Board of Game Will Consider Aerial Predator Control of Bears
The Board of Game will consider instituting the state’s first aerial predator control program on bears at their annual statewide meeting that convenes Friday in Anchorage. The Alaska Department of Fish and Game says it’s proposing the program for a section near the Kuskokwim River where the moose population has struggled in recent years.
The aerial predator control proposal involves unit 19a, an area east of Bethel. David James is a regional supervisor with ADF&G based out of Fairbanks. He says aerial wolf control in the area has dramatically reduced wolf numbers, but the moose population has not yet recovered. He says bears are the reason.
“What is being proposed for the board to consider is to allow department personnel to go into the area in helicopters and actually use aerial shooting if necessary and actually reduce the bear population over a relatively small area, something over 500 square miles,” James said.
James says he doesn’t know how many bears the program would target, but it would involve shooting both black and brown bears.
“From a biological standpoint it’s the most efficient way to get the results that we desire,” James said.
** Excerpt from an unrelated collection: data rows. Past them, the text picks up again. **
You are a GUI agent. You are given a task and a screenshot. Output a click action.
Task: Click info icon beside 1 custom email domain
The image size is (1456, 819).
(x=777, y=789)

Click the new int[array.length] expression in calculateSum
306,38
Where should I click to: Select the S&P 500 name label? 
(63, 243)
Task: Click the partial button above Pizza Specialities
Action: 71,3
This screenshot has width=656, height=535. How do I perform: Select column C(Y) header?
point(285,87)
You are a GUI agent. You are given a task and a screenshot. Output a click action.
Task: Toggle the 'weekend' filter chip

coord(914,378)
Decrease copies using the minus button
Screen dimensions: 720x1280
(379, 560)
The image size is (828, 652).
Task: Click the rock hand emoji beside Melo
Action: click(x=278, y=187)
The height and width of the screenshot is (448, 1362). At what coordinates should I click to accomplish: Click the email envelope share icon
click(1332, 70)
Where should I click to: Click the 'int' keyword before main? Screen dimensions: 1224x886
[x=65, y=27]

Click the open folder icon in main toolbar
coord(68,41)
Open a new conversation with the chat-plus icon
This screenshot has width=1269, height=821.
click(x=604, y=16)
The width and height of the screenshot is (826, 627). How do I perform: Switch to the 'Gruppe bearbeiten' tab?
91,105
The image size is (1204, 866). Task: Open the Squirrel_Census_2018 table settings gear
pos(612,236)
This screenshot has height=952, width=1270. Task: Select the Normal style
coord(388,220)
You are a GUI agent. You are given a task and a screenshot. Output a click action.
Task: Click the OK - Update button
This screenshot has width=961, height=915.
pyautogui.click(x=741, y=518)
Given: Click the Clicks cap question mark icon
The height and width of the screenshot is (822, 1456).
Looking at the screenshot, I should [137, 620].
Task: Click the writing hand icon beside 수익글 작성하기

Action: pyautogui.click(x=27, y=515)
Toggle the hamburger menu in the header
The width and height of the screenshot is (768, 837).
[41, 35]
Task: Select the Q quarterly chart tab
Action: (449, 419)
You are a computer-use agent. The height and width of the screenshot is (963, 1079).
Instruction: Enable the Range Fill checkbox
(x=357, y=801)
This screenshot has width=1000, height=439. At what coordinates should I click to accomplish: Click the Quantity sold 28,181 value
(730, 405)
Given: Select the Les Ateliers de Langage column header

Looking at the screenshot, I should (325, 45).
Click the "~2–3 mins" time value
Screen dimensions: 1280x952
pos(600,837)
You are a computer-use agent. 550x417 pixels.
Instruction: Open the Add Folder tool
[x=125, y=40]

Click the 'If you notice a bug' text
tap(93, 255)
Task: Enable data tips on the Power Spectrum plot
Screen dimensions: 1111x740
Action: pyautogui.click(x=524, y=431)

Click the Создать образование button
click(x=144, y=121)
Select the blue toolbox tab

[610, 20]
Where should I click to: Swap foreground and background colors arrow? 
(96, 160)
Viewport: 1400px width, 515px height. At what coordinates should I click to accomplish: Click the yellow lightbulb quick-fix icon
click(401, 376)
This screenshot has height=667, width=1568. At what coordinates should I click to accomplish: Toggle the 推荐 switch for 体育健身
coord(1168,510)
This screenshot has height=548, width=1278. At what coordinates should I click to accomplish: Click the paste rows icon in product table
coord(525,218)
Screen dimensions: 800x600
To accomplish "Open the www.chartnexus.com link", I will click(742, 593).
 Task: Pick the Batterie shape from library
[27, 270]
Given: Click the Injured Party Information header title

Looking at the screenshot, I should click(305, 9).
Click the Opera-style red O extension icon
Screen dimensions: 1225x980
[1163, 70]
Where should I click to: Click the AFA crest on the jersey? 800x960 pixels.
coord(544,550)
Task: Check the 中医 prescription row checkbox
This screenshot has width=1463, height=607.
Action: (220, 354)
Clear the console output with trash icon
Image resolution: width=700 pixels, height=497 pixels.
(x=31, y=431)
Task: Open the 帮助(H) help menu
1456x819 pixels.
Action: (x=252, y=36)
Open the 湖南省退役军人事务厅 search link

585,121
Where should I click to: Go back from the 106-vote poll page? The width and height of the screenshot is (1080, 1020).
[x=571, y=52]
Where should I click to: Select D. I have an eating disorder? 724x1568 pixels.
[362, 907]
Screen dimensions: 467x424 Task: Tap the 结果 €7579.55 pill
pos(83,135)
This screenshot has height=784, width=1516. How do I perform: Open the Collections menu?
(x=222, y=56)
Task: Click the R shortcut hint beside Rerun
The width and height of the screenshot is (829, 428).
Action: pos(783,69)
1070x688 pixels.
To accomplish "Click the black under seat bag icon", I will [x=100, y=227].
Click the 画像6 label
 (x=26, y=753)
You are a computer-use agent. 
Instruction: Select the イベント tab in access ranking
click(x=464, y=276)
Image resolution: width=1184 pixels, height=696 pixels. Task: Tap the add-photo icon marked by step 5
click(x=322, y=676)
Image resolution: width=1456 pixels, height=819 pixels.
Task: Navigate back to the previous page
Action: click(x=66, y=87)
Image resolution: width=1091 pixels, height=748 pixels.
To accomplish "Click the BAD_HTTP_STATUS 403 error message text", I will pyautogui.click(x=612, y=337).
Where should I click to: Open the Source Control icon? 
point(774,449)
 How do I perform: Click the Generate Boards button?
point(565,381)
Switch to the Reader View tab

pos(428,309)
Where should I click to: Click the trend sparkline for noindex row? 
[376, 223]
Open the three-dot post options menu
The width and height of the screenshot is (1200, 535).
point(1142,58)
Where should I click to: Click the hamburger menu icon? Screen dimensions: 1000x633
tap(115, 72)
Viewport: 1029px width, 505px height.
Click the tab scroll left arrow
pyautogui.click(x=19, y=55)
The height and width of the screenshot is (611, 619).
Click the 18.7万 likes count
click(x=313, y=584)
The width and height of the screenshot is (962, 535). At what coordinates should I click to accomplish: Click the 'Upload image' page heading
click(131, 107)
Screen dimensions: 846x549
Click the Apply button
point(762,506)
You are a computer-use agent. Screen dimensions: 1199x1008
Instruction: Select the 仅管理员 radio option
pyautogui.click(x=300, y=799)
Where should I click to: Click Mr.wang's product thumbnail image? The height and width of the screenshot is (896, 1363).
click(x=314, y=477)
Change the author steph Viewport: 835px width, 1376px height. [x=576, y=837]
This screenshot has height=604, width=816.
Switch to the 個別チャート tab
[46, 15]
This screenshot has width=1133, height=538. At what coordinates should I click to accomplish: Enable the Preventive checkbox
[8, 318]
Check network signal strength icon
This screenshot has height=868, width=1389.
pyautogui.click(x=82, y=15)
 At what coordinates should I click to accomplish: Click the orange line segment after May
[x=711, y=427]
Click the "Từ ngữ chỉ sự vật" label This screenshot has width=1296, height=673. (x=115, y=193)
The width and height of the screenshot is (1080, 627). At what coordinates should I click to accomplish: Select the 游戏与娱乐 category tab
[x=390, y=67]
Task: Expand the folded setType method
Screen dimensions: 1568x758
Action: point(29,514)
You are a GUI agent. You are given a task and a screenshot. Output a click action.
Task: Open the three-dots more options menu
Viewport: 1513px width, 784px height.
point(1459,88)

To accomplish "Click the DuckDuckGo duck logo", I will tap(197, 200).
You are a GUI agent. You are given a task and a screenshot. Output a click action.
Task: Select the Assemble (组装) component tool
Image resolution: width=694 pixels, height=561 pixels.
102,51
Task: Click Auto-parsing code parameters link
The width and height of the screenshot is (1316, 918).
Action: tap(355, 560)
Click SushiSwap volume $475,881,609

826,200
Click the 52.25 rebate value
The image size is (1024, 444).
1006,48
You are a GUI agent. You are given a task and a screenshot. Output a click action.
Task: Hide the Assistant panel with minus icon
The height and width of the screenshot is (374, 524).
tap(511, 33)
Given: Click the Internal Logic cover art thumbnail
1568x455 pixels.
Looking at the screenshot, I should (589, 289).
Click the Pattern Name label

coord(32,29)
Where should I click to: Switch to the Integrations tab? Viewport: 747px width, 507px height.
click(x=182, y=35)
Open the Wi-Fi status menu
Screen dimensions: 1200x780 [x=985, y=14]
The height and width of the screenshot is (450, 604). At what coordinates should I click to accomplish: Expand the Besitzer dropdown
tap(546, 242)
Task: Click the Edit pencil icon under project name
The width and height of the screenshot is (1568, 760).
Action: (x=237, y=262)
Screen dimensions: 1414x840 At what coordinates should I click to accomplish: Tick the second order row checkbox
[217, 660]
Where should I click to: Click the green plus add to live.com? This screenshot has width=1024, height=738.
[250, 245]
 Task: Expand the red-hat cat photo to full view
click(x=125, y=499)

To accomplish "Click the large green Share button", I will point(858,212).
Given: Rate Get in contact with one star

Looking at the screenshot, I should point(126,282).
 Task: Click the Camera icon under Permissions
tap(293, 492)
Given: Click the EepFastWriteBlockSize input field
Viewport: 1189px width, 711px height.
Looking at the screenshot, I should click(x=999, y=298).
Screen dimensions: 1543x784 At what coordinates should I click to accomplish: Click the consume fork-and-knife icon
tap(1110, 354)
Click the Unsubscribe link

He says moose populations are so low, hunting is either closed or severely restricted in the area. He says that has had a devastating impact on local families who count on the meat to fill their freezers. And so he says it’s one of the highest management priorities in the region. But he says the Board of Game, with input from the public, will make the final decision.
“The confounding issue is whether the Alaskan public finds this an acceptable way to manage bears or not and so much of what we do, that’s an overriding consideration and that’s where the public process kicks in. That’s why there’s a Board of Games and advisory committees and various avenues for the public to weigh in on this,” James said.
The Board of Game makes most proposals available on its website at least a month before their meeting. But this one – at least in this version – is still not in public form. That troubles conservation groups. Theresa Fiorino is with Defenders of Wildlife in Anchorage.
“If it’s true that ADFG is going to put forward a proposal that is going to include aerial bear control, we would be very concerned about that, especially since it wasn’t available prior to the meeting,” Fiorino said.
The Board of Game will also consider proposals to allow aerial predator control of wolves on the Kenai Peninsula for the first time. The meeting begins Friday in Anchorage.